Today, a mixed bag. Good news and bad news.
Remember the main coin flip scene in No Country for Old Men, which is set in Texas? It now resonates in a whole new way.
For the uninitiated, stoic assassin Anton Chigurh walks into a backcountry West Texas convenience store, and, after what he clearly perceives to be an absurd encounter with the rustic, elderly store proprietor, decides the universe might be better off without said proprietor. Chigurh is a nihilistic figure who claims no proprietary leanings in in terms of judging good or bad or right or wrong, necessarily — he just considers the elderly man’s tired, down-home witticism and sedimentary resignation an affront to the living. I guess it’s good he isn’t God.
Chigurh does, however, entertain sporting chances.
“What’s the most you ever lost on a coin toss?” he asks the man.
“I don’t know,” the proprietor says. “I couldn’t say.”
Chigurh flips a quarter, catches it, and places it on the wooden checkout counter surface, covering it with three fingers.
“Call it,” he says.
The proprietor eyes him unsurely. “Call it?”
“Yes.”
“For what?” the proprietor says.
“Just call it.”
There is a long pause, the elderly man’s mind slowly sifting through the possible implications of this strange wager. “Well, we need to know what we’re calling it for, here.”
Chigurh is mildly vexed. “You need to call it. I can’t call it for you. It wouldn’t be fair.”
The proprietor thinks for a moment. “I didn’t put nothing up.”
Chigurh face flashes almost reptilian. “Yes, you did. You’ve been putting it up your whole life. … You just didn’t know it.”
The elderly man flails, motionlessly and nonverbally.
“Do you know what date is on this coin?” Chigurh says.
“No.”
“Nineteen-fifty-eight. It’s been traveling for 22 years to get here. Now, it’s here, and it’s either heads or tails, and you have to say or call it.”
“Well, look, I need to know what I stand to win.”
“Everything,” Chigurh replies chillingly.
“How’s that?”
Chigurh is annoyed but never out of control.
“You stand to win everything,” he pronounces.
There is another pause.
“Alright,” the proprietor says. “Heads, then.”
Chigurh slowly reveals the coin under his fingers. It’s heads.
“Well done,” he says.
The attendant begins to scoop up the coin and put it in his pocket, but Chigurh takes exception.
“Don’t put it in your pocket,” he says, his visage almost friendly.
“Sir?” the proprietor musters.
“Don’t put it in your pocket. It’s your lucky quarter.”
“Where do you want me to put it?” the proprietor says.
“Anywhere,” Chigurh advises, “but not in your pocket, where it will get mixed in with the others and become just a coin,” Chigurh acknowledging the irony, “which it is.”
And he leaves.
It’s a Kafkaesque scene with sprinkles of Vonnegut and David Lynch, but it gets worse or better — or at least more interesting — today.

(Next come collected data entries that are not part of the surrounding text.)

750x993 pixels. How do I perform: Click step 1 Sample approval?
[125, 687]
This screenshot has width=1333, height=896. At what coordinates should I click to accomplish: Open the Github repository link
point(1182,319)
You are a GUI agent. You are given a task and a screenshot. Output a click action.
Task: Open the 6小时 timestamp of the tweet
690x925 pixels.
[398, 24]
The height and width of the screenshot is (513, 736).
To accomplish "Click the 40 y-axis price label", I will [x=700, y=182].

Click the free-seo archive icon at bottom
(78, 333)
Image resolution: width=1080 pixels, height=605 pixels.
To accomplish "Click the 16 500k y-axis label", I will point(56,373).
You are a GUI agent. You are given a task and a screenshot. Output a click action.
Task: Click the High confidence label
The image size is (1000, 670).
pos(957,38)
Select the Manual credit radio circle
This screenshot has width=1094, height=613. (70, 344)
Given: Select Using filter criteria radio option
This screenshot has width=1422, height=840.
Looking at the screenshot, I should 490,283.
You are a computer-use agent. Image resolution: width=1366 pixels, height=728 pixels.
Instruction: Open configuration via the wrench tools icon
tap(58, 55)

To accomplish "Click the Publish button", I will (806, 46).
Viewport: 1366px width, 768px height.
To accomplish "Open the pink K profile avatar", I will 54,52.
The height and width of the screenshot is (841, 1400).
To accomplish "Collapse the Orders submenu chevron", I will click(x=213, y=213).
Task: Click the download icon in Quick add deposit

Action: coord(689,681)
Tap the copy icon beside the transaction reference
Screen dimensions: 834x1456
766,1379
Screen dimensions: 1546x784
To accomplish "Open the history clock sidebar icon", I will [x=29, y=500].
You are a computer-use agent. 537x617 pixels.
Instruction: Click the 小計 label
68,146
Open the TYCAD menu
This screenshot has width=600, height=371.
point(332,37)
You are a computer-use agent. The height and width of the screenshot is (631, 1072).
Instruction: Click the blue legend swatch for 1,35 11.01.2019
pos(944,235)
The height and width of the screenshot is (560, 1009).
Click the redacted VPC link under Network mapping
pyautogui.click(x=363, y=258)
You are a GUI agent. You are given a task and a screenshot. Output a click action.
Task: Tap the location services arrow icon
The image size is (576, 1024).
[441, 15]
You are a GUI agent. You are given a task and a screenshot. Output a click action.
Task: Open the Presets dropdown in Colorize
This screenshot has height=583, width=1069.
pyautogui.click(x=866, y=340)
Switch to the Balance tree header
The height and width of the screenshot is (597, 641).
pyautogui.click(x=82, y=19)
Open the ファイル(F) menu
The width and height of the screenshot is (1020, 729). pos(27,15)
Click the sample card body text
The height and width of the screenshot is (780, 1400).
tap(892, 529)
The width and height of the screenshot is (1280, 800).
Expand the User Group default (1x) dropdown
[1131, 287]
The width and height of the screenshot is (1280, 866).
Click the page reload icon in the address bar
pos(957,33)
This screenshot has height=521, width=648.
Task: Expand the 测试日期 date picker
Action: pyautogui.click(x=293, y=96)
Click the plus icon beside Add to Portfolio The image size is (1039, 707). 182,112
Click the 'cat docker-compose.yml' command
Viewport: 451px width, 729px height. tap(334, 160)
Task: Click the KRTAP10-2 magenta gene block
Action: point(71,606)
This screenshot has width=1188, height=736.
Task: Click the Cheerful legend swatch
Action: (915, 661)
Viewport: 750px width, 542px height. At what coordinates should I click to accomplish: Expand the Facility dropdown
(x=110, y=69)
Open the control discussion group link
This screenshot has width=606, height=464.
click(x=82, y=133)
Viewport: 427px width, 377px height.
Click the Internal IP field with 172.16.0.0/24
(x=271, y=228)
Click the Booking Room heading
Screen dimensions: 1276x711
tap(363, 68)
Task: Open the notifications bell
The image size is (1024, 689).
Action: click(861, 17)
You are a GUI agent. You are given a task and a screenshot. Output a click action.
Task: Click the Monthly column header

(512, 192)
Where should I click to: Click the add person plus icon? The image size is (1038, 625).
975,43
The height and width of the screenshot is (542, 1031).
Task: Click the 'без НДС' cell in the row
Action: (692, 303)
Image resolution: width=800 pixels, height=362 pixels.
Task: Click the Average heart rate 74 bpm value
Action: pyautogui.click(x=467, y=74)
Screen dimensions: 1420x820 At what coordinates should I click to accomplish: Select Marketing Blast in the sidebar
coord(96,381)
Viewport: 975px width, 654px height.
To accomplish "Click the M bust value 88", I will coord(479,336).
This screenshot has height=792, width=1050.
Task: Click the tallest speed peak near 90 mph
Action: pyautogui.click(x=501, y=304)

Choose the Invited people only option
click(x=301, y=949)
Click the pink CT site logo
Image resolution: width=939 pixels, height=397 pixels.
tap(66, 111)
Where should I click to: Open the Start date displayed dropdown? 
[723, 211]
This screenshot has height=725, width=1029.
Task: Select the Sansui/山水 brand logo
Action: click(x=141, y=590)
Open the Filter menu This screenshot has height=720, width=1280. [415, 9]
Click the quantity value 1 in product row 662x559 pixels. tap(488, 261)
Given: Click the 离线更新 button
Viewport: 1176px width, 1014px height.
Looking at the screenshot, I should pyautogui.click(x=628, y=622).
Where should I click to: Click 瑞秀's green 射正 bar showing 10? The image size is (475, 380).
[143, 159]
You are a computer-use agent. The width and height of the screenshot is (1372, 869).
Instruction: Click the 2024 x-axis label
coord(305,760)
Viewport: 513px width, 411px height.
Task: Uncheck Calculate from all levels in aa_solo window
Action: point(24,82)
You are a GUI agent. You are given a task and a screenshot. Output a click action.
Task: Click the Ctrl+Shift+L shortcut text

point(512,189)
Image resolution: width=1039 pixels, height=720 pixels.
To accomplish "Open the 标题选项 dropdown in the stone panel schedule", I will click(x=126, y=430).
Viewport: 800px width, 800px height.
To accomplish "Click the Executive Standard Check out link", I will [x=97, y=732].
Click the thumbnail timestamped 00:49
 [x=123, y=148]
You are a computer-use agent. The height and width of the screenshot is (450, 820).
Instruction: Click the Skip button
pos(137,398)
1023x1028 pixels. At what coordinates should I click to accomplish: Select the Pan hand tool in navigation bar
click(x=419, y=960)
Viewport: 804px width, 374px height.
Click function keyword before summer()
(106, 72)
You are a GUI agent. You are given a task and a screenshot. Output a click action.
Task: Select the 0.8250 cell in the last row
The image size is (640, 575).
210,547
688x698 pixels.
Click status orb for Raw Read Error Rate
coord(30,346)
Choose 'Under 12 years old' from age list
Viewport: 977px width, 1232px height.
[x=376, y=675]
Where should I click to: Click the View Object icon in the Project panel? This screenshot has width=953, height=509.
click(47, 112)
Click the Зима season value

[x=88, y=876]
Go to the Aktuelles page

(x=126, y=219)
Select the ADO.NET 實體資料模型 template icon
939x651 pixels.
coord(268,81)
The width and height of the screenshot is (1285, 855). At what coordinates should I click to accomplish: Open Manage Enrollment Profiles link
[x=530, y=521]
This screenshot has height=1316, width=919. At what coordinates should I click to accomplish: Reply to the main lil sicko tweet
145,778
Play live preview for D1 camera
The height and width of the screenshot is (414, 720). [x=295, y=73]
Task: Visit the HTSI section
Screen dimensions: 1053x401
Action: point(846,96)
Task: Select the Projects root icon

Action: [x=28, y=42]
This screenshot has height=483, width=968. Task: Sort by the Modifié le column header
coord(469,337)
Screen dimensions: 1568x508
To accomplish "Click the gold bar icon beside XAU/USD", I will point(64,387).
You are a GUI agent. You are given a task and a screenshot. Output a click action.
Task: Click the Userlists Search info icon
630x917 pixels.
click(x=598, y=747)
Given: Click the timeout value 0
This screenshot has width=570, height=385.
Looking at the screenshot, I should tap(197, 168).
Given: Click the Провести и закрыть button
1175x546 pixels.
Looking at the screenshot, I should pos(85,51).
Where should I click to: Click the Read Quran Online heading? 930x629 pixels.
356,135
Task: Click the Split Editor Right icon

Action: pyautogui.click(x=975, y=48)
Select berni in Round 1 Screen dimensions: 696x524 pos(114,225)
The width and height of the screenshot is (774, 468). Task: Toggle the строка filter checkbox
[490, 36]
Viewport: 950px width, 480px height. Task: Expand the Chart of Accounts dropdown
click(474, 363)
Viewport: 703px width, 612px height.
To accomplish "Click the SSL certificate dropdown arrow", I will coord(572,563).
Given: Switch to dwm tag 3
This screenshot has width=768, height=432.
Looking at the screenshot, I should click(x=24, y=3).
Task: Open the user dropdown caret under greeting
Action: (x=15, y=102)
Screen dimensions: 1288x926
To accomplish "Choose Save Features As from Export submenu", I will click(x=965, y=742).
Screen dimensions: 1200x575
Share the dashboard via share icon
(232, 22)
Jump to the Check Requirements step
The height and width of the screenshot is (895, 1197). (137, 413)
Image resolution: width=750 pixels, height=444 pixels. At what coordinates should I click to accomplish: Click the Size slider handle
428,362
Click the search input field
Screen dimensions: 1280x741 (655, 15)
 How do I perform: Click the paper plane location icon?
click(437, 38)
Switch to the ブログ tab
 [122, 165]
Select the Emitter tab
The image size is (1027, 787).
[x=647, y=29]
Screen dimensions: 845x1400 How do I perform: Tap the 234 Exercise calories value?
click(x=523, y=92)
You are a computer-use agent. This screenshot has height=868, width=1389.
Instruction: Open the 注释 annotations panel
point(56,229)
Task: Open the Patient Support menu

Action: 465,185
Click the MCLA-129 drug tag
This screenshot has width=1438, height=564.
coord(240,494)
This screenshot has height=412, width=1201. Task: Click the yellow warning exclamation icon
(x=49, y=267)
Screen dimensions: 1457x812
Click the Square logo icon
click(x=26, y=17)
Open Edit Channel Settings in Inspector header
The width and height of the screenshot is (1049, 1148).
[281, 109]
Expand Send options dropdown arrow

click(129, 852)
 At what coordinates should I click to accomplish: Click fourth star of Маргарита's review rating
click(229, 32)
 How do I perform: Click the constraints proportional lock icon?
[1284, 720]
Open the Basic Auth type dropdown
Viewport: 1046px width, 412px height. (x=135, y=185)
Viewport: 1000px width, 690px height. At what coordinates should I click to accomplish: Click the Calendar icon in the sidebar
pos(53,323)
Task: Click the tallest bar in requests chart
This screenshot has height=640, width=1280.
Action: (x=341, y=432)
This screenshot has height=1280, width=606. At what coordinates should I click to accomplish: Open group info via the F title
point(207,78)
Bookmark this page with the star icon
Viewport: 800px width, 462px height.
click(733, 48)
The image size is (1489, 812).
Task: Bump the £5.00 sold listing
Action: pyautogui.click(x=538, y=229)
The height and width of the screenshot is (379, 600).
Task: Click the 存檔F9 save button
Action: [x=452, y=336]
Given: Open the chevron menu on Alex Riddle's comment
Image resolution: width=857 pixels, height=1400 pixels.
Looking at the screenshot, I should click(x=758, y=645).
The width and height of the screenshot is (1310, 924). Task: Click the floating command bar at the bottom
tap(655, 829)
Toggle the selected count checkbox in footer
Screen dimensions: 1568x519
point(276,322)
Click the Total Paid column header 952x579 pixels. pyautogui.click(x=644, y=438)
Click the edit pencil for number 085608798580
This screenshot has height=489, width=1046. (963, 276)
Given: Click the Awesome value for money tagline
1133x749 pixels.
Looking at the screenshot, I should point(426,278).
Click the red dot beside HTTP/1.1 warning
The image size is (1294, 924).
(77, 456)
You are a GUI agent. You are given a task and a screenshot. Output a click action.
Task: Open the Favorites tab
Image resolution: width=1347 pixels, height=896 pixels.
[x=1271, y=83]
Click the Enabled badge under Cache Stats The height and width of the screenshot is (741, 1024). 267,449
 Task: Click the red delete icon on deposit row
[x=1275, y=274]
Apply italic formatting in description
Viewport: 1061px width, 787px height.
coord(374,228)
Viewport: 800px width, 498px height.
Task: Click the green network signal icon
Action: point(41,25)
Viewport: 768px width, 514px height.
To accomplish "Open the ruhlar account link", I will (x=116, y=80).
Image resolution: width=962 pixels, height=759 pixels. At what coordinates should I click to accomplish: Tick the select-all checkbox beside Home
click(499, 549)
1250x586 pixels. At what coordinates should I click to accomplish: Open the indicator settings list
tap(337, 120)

A 1958 quarter featured George Washington’s profile (facing left) on the front, and, on the back, a bald eagle clutching an olive branch. George Washington, our first head of state, obviously signified heads. The bald eagle, our national bird, was tails.
Now, however, George’s profile can be facing right or left on one side, and the back no longer features a bald eagle. It can be a state or a national park. It can be another important American historical figure and usually a historically underrepresented figure. I think it’s exciting news, a coinage version of a 1980s box of Crackerjacks or Forrest Gump’s box of chocolates in the 1990s.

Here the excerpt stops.